Lundi matin, Providence Rwayitare, 43 ans, seule rescapée de sa famille, a expliqué être une ancienne voisine de M. Muhayimana à Kibuye."Je le connais très bien".
- "Décontracté" -
"Nous avions déjà connu des problèmes depuis 1990, mais en avril 94, c'est devenu la folie, nos voisins sont devenus nos tueurs", a-t-elle relaté, expliquant que sa tante Eugénie - qui l'élevait avec ses frères et soeurs - était régulièrement arrêtée et interrogée car soupçonnée de soutien à la rébellion tutsi.
Alors qu'elle avait trouvé refuge dans le secteur de l'église de Kibuye et de la guest house du Home Saint Jean, Mme Rwayitare a témoigné avoir vu le 15 avril l'accusé passer "en repérage" selon elle au milieu des Tutsi.
"J'ai vu Claude Muhayimana; il conduisait une camionnette" avec à son bord "l'officier de la police judiciaire" du parquet de Kibuye.
M. Muhayimana "nous a vues et reconnues avec ma petite soeur sur le parking du Home Saint Jean"."Il était décontracté".
Ce même jour, sa tante Eugénie a été arrêtée "par des gendarmes envoyés par le parquet"."Ils l'ont exhibée en pleine rue, puis ils sont allés la tuer devant notre maison et devant tout le quartier".
"C'était comme montrer l'exemple aux gens qui avaient peur de tuer des filles tutsi, cela a libéré quelque chose".Les jours suivants, des massacres effroyables ont eu lieu à l'église, au Home Saint Jean et au stade de Kibuye.

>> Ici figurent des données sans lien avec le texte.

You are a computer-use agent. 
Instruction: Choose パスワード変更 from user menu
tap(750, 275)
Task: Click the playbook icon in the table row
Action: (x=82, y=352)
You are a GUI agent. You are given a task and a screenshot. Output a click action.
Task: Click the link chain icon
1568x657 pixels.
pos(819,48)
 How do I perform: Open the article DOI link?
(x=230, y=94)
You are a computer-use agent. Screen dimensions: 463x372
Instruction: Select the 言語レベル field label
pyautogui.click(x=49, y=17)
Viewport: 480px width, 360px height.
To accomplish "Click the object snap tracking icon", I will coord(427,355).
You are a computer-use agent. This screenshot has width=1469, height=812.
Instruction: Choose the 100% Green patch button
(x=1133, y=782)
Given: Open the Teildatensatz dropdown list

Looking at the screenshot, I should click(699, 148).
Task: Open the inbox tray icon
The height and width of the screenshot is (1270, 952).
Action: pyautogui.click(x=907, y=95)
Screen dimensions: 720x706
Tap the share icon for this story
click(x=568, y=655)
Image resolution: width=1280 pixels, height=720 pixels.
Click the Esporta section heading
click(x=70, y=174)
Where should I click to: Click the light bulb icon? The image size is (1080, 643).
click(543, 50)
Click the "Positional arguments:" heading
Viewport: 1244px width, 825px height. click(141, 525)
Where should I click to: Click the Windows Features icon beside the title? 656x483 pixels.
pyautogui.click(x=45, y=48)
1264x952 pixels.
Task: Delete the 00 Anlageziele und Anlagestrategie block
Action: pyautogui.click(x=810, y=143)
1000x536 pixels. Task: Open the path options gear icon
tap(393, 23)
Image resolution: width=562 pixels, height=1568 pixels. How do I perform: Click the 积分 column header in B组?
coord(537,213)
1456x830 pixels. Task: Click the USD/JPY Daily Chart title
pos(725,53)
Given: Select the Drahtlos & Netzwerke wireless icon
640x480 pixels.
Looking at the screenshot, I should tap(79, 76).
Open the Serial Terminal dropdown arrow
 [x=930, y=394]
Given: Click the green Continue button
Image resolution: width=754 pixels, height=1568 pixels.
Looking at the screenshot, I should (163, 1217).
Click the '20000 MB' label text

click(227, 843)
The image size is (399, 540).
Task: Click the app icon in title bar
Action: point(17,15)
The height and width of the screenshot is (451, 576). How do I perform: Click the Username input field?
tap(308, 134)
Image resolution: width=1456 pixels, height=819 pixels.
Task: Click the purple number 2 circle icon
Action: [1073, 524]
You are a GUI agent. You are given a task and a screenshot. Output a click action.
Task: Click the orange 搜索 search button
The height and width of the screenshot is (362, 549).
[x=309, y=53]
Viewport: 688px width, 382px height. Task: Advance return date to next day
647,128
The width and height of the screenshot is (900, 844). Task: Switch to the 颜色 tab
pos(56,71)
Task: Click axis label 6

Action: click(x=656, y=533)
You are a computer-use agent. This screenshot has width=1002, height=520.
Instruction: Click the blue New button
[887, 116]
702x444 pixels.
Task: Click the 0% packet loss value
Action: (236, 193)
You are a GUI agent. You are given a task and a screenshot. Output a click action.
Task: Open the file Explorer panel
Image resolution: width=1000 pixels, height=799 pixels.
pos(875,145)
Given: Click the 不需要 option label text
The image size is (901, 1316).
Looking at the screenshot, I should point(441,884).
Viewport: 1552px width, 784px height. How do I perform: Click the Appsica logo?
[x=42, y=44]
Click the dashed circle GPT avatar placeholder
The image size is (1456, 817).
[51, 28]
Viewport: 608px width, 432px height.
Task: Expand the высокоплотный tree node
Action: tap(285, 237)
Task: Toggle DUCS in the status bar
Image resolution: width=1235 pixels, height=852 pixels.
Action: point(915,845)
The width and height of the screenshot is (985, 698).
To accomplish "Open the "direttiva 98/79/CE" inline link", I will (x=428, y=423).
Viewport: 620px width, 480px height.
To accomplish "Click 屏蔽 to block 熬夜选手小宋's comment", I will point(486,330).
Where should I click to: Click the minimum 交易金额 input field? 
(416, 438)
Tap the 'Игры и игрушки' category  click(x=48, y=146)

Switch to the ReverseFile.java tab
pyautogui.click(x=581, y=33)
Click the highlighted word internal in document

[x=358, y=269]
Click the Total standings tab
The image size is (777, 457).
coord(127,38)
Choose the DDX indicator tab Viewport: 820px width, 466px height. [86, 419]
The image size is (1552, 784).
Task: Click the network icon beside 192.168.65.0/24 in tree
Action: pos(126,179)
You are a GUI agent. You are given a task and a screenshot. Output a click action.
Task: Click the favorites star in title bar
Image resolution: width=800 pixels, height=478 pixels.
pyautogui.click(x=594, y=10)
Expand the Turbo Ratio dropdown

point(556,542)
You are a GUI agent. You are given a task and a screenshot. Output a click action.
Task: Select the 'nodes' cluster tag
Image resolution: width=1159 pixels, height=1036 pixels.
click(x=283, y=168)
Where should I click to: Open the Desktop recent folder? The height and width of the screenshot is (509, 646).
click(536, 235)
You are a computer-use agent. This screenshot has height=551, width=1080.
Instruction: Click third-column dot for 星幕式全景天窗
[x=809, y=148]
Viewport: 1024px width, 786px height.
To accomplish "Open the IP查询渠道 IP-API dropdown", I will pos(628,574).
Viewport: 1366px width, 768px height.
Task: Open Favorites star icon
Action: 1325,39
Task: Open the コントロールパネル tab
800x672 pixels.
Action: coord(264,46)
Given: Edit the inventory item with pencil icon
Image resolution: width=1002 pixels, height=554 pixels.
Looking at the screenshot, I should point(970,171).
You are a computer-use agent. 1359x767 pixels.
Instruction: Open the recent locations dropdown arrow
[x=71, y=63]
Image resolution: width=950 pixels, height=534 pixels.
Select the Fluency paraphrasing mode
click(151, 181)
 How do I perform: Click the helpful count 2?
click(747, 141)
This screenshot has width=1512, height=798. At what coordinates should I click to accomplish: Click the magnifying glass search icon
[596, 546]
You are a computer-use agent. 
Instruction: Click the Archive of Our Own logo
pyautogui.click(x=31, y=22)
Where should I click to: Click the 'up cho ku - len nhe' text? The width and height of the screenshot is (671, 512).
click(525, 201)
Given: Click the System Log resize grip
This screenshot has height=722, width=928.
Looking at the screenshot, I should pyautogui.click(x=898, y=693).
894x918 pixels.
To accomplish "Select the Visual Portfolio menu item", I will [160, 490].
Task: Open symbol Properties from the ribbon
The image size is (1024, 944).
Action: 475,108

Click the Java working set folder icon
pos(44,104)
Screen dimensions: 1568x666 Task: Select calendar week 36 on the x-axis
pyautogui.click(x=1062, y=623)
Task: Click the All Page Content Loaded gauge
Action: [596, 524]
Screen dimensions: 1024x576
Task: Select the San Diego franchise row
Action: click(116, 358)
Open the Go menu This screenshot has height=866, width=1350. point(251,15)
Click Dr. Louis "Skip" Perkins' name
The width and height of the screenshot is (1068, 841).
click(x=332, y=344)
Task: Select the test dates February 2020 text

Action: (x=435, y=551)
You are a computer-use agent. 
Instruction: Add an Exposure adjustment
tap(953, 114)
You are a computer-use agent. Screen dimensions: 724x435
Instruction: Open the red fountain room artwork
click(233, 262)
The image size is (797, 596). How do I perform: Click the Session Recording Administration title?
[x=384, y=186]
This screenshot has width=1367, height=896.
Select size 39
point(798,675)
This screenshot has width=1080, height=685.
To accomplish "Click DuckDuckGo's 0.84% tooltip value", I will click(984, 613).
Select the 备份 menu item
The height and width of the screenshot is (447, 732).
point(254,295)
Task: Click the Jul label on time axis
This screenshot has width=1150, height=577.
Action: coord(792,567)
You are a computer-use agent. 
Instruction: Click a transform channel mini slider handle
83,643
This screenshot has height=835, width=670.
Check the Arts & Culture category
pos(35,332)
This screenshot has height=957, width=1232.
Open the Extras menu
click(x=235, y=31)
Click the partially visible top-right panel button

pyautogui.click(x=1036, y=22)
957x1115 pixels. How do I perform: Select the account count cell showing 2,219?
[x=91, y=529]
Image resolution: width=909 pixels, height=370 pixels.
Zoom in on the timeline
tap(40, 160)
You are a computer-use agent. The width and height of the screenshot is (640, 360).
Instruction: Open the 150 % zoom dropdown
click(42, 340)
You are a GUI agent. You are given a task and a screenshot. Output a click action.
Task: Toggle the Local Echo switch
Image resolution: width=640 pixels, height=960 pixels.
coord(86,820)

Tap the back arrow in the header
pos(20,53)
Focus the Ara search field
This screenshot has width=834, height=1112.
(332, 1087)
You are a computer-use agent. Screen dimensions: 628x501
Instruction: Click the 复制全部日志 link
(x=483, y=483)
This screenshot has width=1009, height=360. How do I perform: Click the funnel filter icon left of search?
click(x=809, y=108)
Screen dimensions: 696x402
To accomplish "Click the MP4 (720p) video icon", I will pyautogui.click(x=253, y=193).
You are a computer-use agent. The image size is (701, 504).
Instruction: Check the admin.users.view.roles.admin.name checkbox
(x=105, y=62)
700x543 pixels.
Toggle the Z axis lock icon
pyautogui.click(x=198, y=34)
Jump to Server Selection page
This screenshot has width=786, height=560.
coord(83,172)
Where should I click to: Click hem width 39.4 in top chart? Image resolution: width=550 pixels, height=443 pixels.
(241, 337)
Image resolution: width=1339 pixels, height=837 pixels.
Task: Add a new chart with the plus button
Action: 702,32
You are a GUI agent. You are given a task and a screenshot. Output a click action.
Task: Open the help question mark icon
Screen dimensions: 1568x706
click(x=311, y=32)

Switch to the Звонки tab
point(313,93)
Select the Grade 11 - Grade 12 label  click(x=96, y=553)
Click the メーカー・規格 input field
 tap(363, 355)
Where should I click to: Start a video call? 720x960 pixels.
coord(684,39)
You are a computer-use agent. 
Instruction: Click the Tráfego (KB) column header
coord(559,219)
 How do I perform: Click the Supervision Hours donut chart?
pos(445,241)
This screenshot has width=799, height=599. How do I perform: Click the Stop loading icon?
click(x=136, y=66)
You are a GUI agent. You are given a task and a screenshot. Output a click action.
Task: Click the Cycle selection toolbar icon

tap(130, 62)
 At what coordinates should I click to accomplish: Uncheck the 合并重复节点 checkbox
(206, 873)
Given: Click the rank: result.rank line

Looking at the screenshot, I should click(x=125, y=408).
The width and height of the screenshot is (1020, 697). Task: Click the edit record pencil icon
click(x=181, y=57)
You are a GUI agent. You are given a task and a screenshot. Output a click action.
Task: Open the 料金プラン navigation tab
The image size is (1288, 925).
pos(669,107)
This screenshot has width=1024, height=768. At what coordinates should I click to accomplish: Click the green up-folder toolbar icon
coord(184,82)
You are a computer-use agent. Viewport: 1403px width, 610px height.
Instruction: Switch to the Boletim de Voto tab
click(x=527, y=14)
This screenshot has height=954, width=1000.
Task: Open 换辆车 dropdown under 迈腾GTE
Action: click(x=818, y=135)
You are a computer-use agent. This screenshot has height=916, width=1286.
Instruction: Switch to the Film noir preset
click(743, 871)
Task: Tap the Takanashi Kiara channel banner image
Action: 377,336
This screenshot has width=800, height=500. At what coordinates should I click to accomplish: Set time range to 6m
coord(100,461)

Uzzias Bailleux a déclaré que M. Muhayimana avait "aidé des Tutsi"."Je savais qu'il y avait des personnes qui se cachaient chez lui."
En visioconférence depuis Kigali, Xavera Musengiyaremye (qui est Tutsi), la tante de l'ex-épouse de M. Muhayimana, a affirmé que ce dernier et sa femme avaient caché ses deux enfants dans leur maison à Kibuye, et que le couple avait payé des miliciens qui soupçonnaient que des Tutsi étaient cachés chez eux.
"Claude a fait tout ce qu'il pouvait pour nous, il nous a aidé dans ce qui a fait que nous avons survécu", a-t-elle affirmé.Son mari sera tué en tentant de rentrer à leur domicile.
Elle a ajouté que la famille de M. Muhayimana les a ensuite aidés, elle et ses deux enfants, à fuir au Zaïre par le lac Kivu avec une embarcation.